*** RAW DATA Section Begins ***

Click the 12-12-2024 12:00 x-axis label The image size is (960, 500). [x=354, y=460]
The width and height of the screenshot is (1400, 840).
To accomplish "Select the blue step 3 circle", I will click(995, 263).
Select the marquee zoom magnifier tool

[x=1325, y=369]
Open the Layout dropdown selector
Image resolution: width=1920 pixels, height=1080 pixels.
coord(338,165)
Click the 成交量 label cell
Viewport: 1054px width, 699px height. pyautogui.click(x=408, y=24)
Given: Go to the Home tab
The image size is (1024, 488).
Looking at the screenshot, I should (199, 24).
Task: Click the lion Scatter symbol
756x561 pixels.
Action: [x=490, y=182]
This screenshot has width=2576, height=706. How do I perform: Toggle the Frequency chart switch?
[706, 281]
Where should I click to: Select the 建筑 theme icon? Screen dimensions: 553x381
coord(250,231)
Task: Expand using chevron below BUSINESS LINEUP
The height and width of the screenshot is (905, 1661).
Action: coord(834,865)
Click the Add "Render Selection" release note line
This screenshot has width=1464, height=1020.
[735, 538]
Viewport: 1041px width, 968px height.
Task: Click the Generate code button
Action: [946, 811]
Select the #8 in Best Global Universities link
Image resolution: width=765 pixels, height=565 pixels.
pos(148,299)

*** RAW DATA Section Ends ***

# EXERCISE AIM
Answer with an exact copy of the lines from the one containing "Given: Go to the Home tab" through the end of the entries above, leaving out everything before.

# RESPONSE TO THIS EXERCISE
Given: Go to the Home tab
The image size is (1024, 488).
Looking at the screenshot, I should (199, 24).
Task: Click the lion Scatter symbol
756x561 pixels.
Action: [x=490, y=182]
This screenshot has width=2576, height=706. How do I perform: Toggle the Frequency chart switch?
[706, 281]
Where should I click to: Select the 建筑 theme icon? Screen dimensions: 553x381
coord(250,231)
Task: Expand using chevron below BUSINESS LINEUP
The height and width of the screenshot is (905, 1661).
Action: coord(834,865)
Click the Add "Render Selection" release note line
This screenshot has width=1464, height=1020.
[735, 538]
Viewport: 1041px width, 968px height.
Task: Click the Generate code button
Action: [946, 811]
Select the #8 in Best Global Universities link
Image resolution: width=765 pixels, height=565 pixels.
pos(148,299)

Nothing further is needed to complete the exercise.